Lucy J Salmon et al. Am J Sports Med. 2006 Oct.

Abstract

Background: The results of revision anterior cruciate ligament reconstruction are limited in the current literature, and no studies have previously documented the outcome of revision anterior cruciate ligament reconstruction using solely hamstring tendon grafts.

Hypothesis: Revision anterior cruciate ligament reconstruction with 4-strand hamstring tendon graft affords acceptable results and is comparable to reported outcomes with the bone-patellar tendon-bone graft.

Study design: Case series; Level of evidence, 4.

Methods: Fifty-seven consecutive revision anterior cruciate ligament reconstructions with the hamstring tendon graft and interference screw fixation were assessed a mean time of 89 months (range, 60-109 months) after surgery. Assessment included the International Knee Documentation Committee knee ligament evaluation, instrumented laxity testing, and radiologic examination.

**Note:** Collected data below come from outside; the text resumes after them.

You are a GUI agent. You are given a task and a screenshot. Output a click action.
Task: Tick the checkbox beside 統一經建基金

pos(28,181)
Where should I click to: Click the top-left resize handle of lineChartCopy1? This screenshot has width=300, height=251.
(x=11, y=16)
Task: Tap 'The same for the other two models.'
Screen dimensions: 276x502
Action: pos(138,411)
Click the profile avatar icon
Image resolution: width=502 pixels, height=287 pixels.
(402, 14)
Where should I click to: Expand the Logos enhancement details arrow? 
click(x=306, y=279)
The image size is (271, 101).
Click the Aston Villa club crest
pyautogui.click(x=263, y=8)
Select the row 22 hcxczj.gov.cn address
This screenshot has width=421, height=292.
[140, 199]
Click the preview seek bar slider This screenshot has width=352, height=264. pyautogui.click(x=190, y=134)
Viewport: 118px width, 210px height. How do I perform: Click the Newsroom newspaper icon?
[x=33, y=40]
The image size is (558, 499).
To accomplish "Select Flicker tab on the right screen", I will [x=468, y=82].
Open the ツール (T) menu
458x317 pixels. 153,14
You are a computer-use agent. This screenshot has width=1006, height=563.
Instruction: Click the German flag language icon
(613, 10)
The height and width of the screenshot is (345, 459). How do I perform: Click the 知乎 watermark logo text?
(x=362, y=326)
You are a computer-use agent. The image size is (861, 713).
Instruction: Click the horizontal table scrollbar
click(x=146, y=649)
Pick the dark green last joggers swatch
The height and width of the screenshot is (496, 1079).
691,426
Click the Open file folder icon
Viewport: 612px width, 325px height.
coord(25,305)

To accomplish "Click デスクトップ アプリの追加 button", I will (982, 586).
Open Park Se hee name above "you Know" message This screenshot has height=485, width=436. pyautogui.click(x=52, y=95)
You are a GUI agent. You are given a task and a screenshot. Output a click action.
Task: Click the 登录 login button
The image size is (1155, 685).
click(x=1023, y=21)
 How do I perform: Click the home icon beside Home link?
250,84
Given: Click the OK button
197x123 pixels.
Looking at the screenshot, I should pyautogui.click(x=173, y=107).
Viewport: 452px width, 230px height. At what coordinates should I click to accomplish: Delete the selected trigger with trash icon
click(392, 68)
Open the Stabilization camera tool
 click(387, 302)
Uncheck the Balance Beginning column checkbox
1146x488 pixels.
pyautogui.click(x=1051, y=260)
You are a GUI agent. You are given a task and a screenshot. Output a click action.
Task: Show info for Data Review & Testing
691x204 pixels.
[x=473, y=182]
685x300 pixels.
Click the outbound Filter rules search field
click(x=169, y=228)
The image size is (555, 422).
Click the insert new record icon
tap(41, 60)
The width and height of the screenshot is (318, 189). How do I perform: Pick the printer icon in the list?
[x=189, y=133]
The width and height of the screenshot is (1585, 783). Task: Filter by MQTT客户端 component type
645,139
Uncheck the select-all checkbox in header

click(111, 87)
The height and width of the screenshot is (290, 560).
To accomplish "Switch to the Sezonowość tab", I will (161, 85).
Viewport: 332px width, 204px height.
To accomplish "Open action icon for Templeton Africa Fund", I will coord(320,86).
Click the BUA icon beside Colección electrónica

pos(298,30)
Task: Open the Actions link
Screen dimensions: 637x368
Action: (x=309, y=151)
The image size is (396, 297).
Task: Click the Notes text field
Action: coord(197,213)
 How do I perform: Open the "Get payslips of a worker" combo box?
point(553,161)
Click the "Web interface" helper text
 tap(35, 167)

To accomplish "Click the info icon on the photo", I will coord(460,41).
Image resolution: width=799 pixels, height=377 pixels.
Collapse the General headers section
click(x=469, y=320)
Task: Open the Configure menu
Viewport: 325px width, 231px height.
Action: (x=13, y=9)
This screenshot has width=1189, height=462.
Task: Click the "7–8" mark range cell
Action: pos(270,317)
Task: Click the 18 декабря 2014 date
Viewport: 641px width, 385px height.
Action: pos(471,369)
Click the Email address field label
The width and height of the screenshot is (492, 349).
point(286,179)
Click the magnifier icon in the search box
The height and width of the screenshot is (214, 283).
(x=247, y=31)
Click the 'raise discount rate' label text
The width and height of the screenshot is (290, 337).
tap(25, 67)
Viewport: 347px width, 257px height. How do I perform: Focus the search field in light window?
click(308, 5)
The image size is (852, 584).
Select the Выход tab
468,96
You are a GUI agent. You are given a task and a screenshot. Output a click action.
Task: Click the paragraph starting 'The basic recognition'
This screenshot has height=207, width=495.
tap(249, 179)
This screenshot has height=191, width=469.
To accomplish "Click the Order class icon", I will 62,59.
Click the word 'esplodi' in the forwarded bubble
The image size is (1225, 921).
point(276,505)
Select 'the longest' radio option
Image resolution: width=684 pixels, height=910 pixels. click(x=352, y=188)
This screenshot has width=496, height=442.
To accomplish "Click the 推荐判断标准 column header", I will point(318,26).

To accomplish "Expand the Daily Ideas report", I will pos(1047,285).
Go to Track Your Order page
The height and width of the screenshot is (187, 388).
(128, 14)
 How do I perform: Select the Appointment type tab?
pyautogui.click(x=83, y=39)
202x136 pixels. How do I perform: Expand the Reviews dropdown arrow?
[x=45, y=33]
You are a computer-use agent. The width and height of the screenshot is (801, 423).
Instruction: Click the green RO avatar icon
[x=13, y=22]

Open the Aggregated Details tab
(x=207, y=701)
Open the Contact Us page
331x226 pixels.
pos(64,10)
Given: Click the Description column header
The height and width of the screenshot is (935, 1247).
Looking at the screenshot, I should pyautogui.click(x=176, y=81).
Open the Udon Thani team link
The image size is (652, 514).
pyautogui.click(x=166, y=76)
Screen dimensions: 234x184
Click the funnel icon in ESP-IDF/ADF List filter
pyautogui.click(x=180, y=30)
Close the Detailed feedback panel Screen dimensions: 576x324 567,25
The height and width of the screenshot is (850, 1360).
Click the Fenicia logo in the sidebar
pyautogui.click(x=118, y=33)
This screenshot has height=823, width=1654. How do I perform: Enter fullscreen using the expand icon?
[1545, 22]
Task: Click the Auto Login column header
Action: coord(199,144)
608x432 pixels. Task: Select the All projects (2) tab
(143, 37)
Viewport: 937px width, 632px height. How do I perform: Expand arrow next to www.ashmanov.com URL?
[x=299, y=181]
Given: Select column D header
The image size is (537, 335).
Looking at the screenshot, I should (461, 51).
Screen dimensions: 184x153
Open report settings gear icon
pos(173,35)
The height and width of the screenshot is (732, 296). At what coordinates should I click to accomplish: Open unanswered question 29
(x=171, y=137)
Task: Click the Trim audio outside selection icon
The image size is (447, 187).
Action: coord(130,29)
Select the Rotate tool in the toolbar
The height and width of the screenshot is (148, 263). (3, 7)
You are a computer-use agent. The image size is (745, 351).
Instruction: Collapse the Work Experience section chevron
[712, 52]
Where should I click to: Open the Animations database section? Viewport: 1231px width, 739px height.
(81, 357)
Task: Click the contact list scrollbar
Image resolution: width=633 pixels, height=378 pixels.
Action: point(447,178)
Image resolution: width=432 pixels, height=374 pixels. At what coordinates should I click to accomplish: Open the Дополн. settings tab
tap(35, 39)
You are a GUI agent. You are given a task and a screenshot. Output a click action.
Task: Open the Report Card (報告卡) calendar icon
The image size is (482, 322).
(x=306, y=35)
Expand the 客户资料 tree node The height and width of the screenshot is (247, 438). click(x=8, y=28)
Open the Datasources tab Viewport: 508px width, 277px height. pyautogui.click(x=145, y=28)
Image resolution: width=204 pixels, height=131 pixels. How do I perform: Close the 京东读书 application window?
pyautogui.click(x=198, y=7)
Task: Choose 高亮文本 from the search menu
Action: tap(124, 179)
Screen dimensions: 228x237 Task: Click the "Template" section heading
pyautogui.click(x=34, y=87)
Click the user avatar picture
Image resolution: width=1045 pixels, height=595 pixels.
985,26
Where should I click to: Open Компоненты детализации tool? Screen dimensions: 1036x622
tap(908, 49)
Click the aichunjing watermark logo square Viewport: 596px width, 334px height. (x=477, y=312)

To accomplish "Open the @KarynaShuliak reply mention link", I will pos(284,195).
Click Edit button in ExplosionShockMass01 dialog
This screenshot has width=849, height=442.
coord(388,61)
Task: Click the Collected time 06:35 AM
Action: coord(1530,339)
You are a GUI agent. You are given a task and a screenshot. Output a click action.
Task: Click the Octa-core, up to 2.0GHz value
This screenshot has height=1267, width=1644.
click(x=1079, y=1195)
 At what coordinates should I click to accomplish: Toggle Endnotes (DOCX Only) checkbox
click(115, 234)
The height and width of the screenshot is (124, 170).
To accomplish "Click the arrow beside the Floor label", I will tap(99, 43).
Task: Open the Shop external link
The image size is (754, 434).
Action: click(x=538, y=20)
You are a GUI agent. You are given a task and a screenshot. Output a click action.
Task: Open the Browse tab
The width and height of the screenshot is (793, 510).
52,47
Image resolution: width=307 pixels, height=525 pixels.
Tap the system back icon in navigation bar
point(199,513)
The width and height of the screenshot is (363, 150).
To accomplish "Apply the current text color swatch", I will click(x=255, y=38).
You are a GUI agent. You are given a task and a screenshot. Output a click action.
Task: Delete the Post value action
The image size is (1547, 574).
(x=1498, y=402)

Results: Of the 50 knees reviewed, 5 (10%) had objective failure of the revision anterior cruciate ligament reconstruction. Of the 45 patients with functional grafts, knee function was normal or nearly normal in 33 patients (73%). An overall grade of normal or nearly normal was found in 56% of patients. The mean side-to-side difference on manual maximum testing was 2.5 mm (range, -1 to 4 mm). Degenerative changes on radiographs were identified in 23% of patients at the time of surgery, increasing to 56% of patients at review. The status of the articular cartilage at the time of revision surgery was the most significant contributor to successful outcome.

Conclusion: Revision anterior cruciate ligament reconstruction with hamstring tendon graft and interference screw fixation affords acceptable results at a minimum of 5 years' follow-up. Good objective results can be obtained, but subjectively, the results appear inferior to those of primary anterior cruciate ligament reconstruction in the literature, which may be related to the high incidence of articular surface damage in this patient population. We recommend that, when available, hamstring tendon autografts should be considered for revision anterior cruciate ligament reconstruction.